The New York Times described the experience of a bicycle delivery person in Manhattan, obviously a unique market, but still indicative of urban issues. The bicycle person, working for UberEats as well as Postmates, had continuous decisions on the run to make, all while anticipating traffic patterns and potential delays. Should he pick up several orders at a Mexican restaurant five blocks away for UberEats, or divert to two orders for Postmates at Shake Shack that was a little closer. As he said “I had to decide: take on three orders at once and risk falling behind? Stick with UberEats, which was running a $10 bonus for doing six deliveries by 1:30, or try for a Postmates bonus? Information was limited. The UberEats app doesn’t tell you where the delivery is going until you pick it up. I could not know what the Postmates job would pay. The Postmates clock ticked down – you have seconds to accept or decline an order. I was threading my way around lurching honking trucks and oblivious texting pedestrians and watching for cops and looking down at the phone mounted on my handlebars and calculating delivery times.”

The article goes on to describe the intense competition among companies like Grubhub’s Seamless, UberEats, Caviar, DoorDash and Postmates, and delivery agents are often representing more than one company. The restaurants have been forced into the e-commerce business, outsourcing their product to the hands of a fleet of freelance personnel who may or may not appropriately represent the restaurant Brand. Especially as competition has increased, the net hourly pay for delivery agents has become closer to $10/hour than $20, sometimes even less than $10. We can only imagine the professional skills, or lack thereof, of a person that is going to subject themselves to this kind of pressure for that kind of wage.
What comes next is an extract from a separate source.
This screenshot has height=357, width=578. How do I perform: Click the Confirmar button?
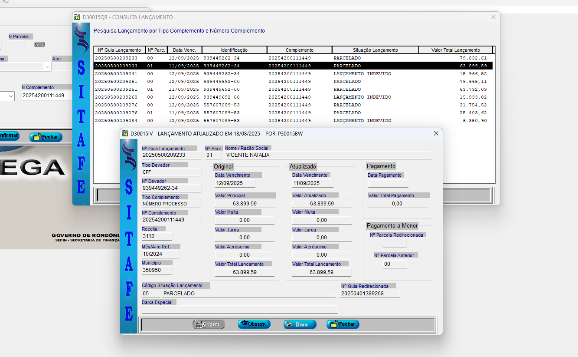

There are a myriad of other hurdles that delivery agents in urban areas will have to deal with, but that will vary by venue. We can say with assurance, however, just as above described in suburbia, there is huge work to be done to iron out the issues, reduce the risk, and improve the profitability for the restaurant operator.


The challenge remains to make delivery incrementally profitable, without taking on a huge risk to The Brand in the process. To whatever extent possible, maximum control over the delivery process should be at The Brand level. In the meantime, takeout and curbside pickup may be convenient enough to maintain market share, without incurring the risks as described above. Perhaps orders, above a certain size at limited times of the day within a certain radius, can be delivered by properly trained store level employees. There is a large market to be served, but not necessarily at the risk of The Brand.